Top of Record set
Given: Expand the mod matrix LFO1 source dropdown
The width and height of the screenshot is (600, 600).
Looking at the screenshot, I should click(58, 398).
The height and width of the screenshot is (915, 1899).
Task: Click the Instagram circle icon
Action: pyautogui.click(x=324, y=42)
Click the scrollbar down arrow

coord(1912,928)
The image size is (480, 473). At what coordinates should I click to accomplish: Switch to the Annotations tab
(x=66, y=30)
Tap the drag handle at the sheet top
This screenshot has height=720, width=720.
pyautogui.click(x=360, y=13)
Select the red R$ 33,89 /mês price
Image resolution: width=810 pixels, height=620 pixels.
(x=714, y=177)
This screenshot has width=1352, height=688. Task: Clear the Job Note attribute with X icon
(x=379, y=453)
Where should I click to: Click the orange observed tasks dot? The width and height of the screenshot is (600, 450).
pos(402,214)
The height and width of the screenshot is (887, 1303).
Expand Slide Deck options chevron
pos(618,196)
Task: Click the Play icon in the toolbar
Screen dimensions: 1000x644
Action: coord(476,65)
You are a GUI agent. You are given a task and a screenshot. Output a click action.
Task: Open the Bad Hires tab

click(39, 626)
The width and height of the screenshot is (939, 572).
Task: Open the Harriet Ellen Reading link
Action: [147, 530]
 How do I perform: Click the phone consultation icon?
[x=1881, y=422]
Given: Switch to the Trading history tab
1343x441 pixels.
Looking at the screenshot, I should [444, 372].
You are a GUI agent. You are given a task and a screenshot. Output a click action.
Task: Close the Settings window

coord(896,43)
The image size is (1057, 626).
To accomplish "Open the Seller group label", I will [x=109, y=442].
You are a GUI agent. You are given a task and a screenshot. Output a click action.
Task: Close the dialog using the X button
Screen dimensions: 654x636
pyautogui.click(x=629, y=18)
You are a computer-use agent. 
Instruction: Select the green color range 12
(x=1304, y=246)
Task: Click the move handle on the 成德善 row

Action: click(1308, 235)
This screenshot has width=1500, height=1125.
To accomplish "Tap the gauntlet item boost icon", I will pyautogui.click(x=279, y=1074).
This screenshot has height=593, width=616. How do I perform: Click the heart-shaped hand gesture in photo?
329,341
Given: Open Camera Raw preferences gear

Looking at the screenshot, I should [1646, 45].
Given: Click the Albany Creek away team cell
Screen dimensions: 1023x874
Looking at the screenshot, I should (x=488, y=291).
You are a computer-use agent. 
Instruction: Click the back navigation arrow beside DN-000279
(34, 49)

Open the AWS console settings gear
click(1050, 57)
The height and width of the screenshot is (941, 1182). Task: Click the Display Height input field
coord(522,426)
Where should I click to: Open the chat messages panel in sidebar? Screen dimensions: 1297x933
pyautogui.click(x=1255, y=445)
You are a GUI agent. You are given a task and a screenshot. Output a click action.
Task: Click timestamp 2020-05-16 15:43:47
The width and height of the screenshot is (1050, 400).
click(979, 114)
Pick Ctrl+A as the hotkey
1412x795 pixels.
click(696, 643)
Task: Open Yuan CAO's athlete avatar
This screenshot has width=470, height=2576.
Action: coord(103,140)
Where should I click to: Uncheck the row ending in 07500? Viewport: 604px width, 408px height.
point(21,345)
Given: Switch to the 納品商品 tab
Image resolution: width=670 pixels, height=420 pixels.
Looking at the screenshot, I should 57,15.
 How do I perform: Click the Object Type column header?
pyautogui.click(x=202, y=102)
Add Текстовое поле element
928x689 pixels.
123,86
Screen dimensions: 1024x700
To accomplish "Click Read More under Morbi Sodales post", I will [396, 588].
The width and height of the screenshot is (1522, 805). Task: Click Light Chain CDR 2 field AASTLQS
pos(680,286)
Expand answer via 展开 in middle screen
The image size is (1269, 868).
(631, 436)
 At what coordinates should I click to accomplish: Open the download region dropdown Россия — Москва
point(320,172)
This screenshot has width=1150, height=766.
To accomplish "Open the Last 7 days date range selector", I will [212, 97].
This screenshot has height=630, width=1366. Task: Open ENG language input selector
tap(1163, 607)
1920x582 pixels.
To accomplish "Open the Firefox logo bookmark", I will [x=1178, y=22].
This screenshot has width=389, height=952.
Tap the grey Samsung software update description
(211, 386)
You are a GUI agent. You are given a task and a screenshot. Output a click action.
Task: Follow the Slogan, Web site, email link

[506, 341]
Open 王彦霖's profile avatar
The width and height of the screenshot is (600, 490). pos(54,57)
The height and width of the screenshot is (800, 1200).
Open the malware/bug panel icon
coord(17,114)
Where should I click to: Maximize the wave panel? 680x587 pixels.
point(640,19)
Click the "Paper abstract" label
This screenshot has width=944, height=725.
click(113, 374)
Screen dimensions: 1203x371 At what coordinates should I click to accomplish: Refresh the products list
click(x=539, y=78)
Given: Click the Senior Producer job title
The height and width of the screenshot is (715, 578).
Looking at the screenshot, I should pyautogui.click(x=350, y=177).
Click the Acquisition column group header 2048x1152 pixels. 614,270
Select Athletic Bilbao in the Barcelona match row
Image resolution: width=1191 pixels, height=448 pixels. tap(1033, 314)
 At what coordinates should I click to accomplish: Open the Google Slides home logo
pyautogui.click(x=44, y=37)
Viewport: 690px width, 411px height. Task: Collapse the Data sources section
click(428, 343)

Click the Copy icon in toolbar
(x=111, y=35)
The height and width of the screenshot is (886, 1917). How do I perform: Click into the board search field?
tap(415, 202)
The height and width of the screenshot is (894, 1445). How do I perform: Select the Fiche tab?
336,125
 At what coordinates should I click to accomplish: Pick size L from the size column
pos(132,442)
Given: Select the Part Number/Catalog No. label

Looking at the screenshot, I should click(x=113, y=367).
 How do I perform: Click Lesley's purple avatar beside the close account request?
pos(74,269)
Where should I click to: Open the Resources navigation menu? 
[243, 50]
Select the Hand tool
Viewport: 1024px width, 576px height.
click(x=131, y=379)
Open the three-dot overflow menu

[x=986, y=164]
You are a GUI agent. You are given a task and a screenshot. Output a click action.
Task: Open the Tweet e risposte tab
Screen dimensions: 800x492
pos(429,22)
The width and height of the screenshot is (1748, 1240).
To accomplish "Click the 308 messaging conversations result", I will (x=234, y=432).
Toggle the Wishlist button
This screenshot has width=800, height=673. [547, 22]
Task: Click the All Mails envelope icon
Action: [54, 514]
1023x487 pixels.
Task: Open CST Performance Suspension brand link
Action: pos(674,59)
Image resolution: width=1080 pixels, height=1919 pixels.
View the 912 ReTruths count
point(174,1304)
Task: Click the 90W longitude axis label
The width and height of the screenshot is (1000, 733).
Bottom of Record set
Problem requirements:
Every line in the data above that contains "will" needs to be copied.

Written solution:
To accomplish "Open the Seller group label", I will [x=109, y=442].
To accomplish "Tap the gauntlet item boost icon", I will pyautogui.click(x=279, y=1074).
To accomplish "Click Read More under Morbi Sodales post", I will [396, 588].
To accomplish "Open the Last 7 days date range selector", I will [212, 97].
To accomplish "Open the Firefox logo bookmark", I will [x=1178, y=22].
To accomplish "Click the 308 messaging conversations result", I will (x=234, y=432).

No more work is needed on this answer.